Bill W.--I wouldn't recommend Out 1 to anyone who doesn't already like Rivette. I'm all for pushing oneself to see films that aren't in one's comfort zones (which includes giving continual chances to work by authors you don't much like--like for me & De Sica, or Bergman), but there are practical limits to such nobly masochistic endeavors ...

BrunoForestier said...

"Noli me tangere" was never intended by Rivette to be considered part of the title of the film. It was simply something he or one of his cohorts wrote on the cans holding the only print of the film. It means "touch me not."

I have an essay on Rivette where this is explained. I will try and find it at some point.

Zach Campbell said...

Bruno, thanks--I knew it wasn't really part of the film's title (hence my calling it the film's "unofficial subtitle"). The question is, why did that person write it on the film can? Do we know it was solely an order to not touch the print? (In which case, is the Latin just a joke?

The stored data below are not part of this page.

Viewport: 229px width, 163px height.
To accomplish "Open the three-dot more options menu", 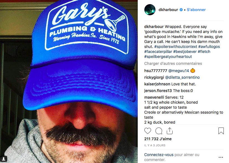I will tap(221, 157).
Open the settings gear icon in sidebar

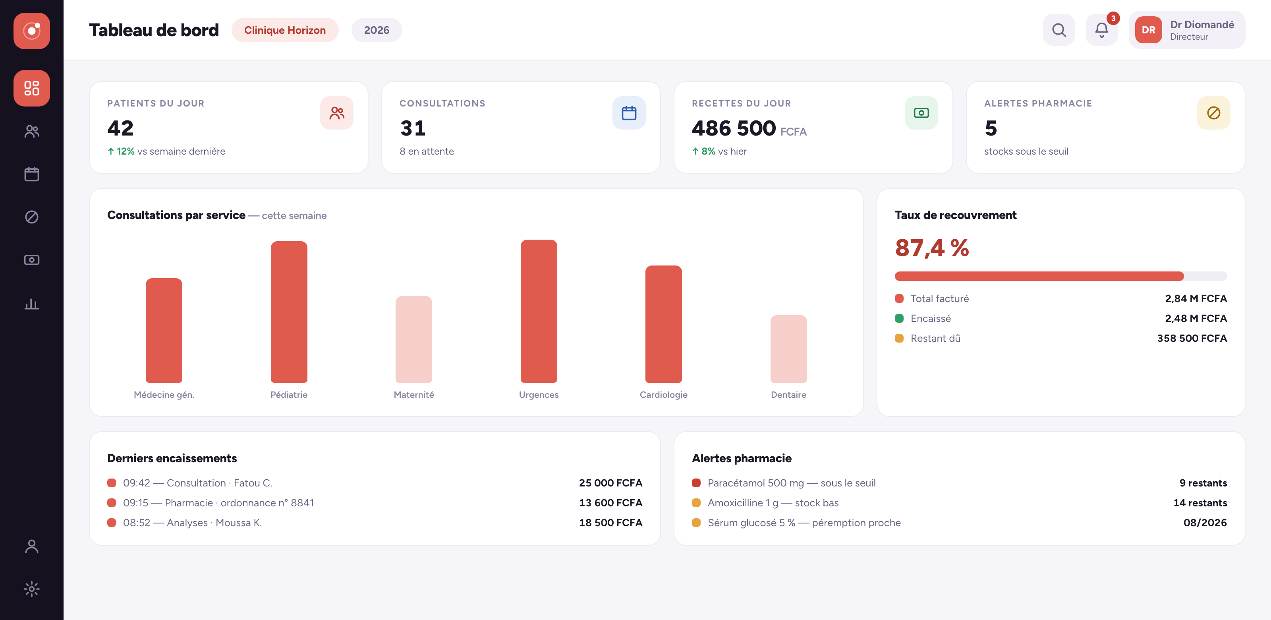[32, 589]
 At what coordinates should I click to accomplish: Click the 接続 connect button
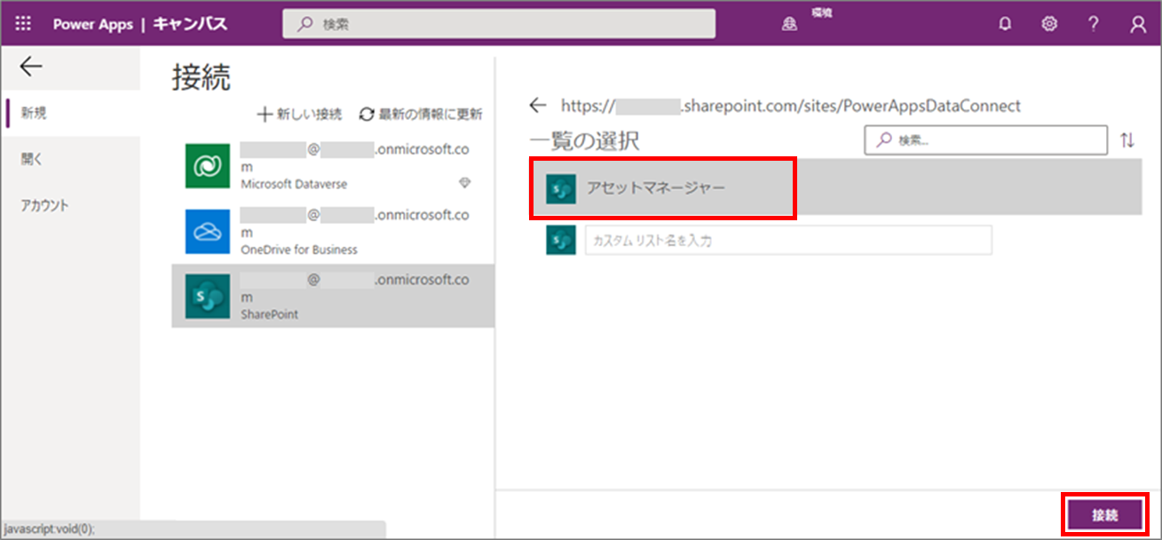point(1104,515)
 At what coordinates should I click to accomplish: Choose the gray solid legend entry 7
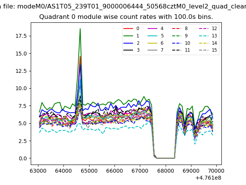click(x=151, y=50)
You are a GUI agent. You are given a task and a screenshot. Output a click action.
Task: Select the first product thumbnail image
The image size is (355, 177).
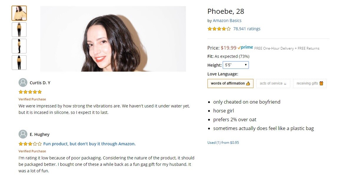pyautogui.click(x=19, y=13)
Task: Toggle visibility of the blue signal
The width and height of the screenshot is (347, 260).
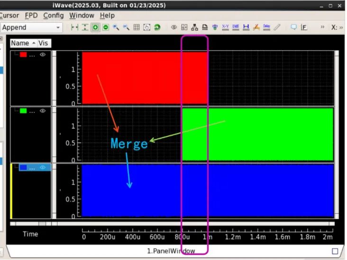Action: point(43,167)
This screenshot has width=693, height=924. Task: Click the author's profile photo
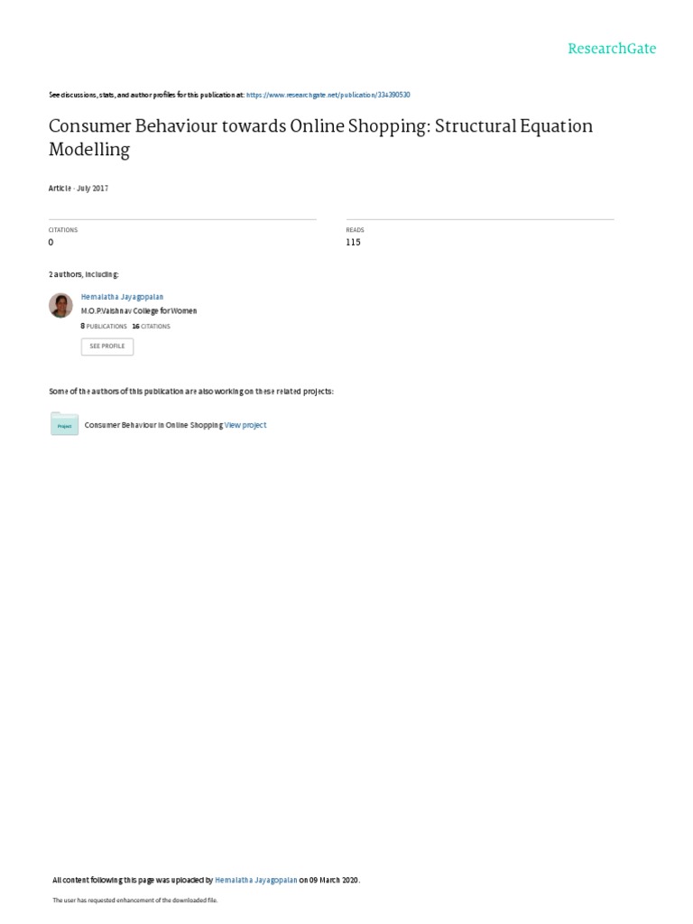point(60,305)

An allusion?) All I know is there's an emotionally climactic scene with Lonsdale where he says something like, 'Stay away from me!' If there is any reason for "Noli me tangere" to be written on the print aside from a cryptic demand (and maybe there isn't), I would guess that this Lonsdale scene would be it ...

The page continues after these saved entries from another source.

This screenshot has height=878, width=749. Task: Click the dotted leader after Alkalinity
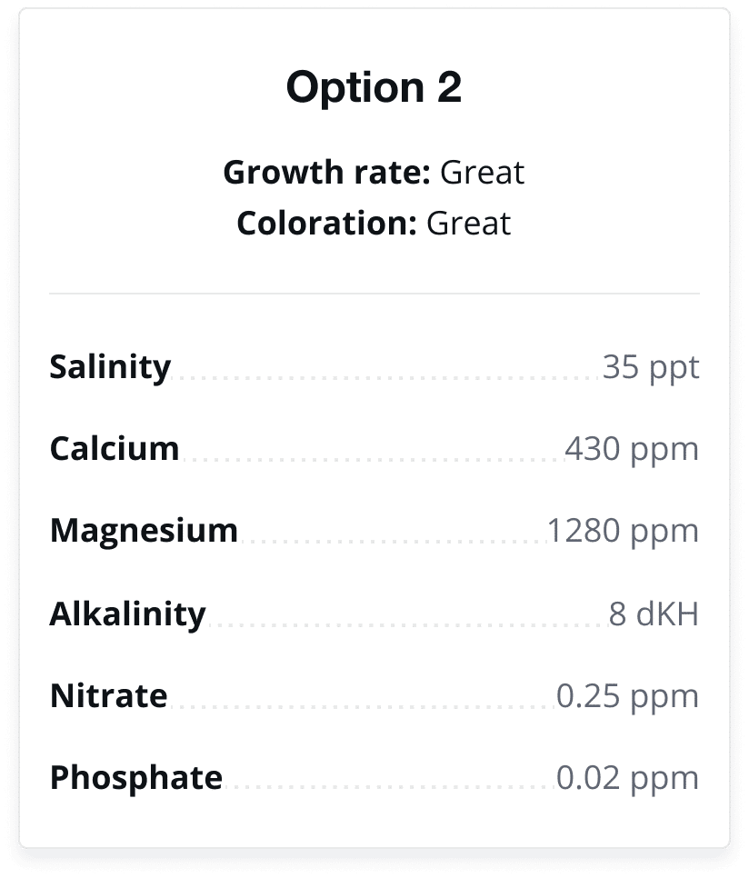pyautogui.click(x=407, y=625)
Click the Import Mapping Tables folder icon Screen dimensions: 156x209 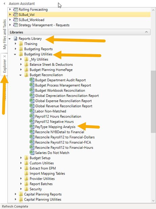coord(26,173)

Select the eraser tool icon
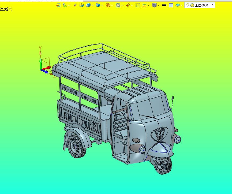click(75, 5)
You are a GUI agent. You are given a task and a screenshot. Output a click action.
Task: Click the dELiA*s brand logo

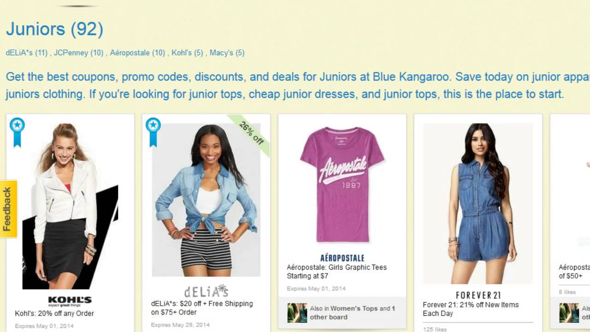click(206, 291)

(If memory serves that same scene is also in Spectre.)

Keith Uhlich said...

Hi Zach-

As was explained by MoMI curator David Schwartz at the Out 1 press screening, "Noli me tangere" is actually a biblical reference, specifically from the Gospel of John, Chapter 20, Verse 17. This link will take you to the various translations of the passage.

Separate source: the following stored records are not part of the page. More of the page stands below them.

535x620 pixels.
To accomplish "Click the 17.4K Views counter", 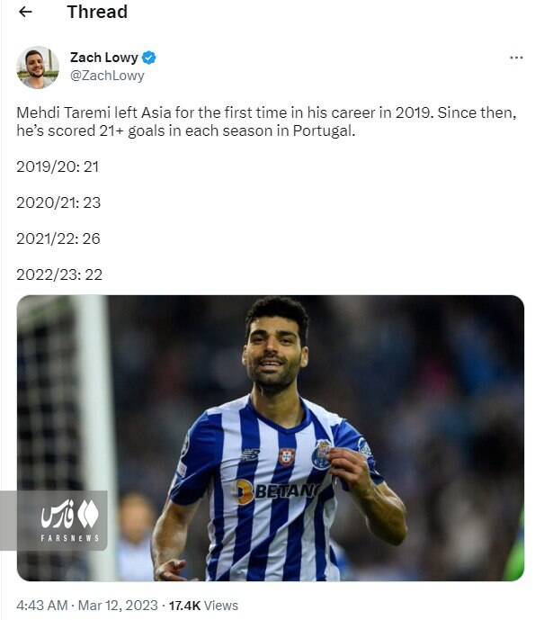I will point(203,606).
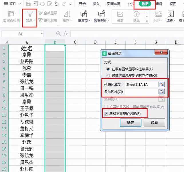The image size is (184, 172).
Task: Open the Name Box dropdown arrow
Action: 42,34
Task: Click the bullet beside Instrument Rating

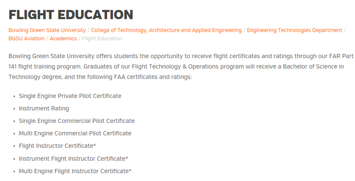Action: click(x=14, y=109)
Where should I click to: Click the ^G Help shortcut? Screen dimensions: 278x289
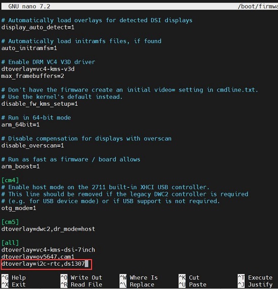tap(14, 277)
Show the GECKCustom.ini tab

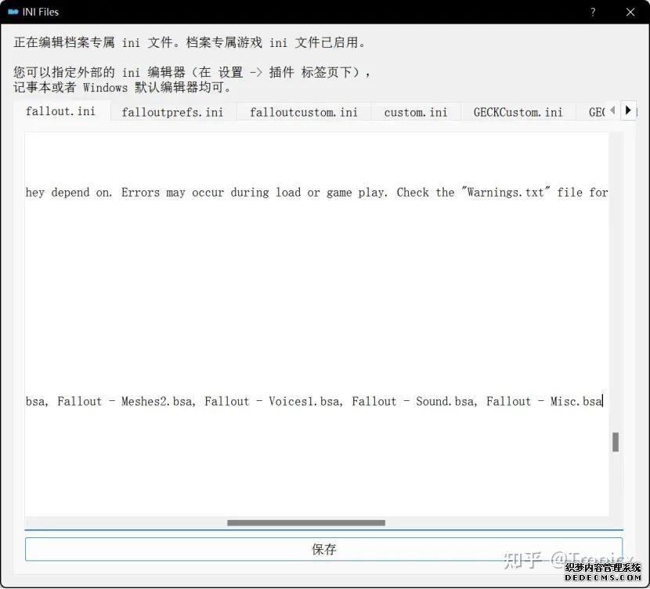point(518,113)
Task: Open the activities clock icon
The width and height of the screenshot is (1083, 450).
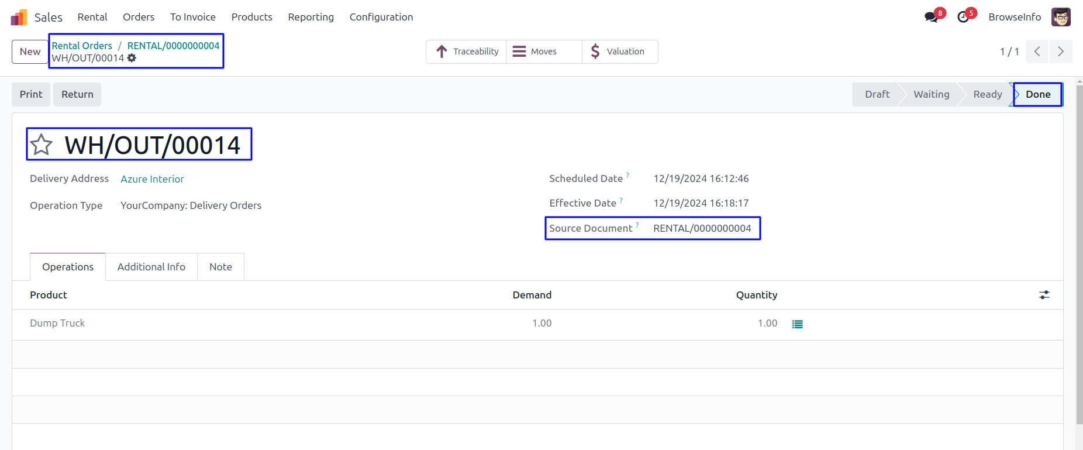Action: point(963,18)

I address the subtitle in the last paragraph of my Out 1 review for The House Next Door. Hope this helps.

Zach Campbell said...

Keith, thanks. I knew that the phrase is a Biblical reference--having been raised Catholic & majored in art history, I'd have to hang my head in shame otherwise!--I just didn't know if it had any kind of textual (allusive, referential) significance, or if it was just a joke. I think your paragraph explains the placement adequately. Which makes sense--I thought perhaps it was something one of Rivette's "cohorts"--as BrunoForestier suggested it might be--wrote, perhaps as a friendly joke toward Rivette.

(This reminds me, I have to go and read all the OUT 1 write-ups that I deliberately skipped last December...)

So anyway, am I reading you right to say that Noli me tangere was indeed on the celluloid title card (at one point, of the workprint), not just a label on the film cans?

Keith Uhlich said...

Yes, you're reading right. David Schwartz, when he introduced the film at the critics screening, explained the history of the quote, that it was on the workprint and subsequently removed. Half-playful, half-serious on Rivette's part.

Somehow, I'm willing to bet there are other variations on the story as well. One of those allusive/elusive cinema anecdotes.